### About this task
Give back the line below containing "Image resolution: width=1920" and every later line, exactly.

(Items from a data source)
**********

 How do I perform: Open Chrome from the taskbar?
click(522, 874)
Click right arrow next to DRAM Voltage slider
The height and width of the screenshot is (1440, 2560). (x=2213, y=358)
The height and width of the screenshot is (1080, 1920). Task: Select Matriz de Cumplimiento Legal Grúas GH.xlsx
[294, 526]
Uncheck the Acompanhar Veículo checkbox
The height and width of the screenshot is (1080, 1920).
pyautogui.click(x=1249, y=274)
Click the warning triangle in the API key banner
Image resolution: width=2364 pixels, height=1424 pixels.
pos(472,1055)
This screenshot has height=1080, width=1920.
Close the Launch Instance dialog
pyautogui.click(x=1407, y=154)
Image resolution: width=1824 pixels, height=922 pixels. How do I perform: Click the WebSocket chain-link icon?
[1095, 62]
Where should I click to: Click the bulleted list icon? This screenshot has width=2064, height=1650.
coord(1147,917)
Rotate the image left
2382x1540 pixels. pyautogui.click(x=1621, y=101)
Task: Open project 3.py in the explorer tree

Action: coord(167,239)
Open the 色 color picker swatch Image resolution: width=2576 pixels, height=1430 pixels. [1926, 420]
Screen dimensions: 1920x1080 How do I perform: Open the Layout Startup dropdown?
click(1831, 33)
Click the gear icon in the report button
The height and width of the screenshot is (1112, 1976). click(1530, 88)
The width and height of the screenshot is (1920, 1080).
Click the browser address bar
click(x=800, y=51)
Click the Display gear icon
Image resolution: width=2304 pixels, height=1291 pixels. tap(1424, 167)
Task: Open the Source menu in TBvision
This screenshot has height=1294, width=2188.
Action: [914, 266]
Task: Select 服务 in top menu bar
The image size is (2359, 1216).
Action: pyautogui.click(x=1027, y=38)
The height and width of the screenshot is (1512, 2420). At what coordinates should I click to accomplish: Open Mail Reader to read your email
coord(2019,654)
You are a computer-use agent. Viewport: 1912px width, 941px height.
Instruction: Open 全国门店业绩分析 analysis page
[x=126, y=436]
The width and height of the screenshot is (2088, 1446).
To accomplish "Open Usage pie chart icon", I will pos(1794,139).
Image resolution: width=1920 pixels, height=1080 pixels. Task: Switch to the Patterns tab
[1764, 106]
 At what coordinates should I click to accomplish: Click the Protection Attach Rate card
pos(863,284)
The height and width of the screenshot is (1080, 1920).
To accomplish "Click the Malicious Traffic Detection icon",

**********

### Task output
Image resolution: width=1920 pixels, height=1080 pixels. Task: Switch to the Patterns tab
[1764, 106]
 At what coordinates should I click to accomplish: Click the Protection Attach Rate card
pos(863,284)
The height and width of the screenshot is (1080, 1920).
To accomplish "Click the Malicious Traffic Detection icon",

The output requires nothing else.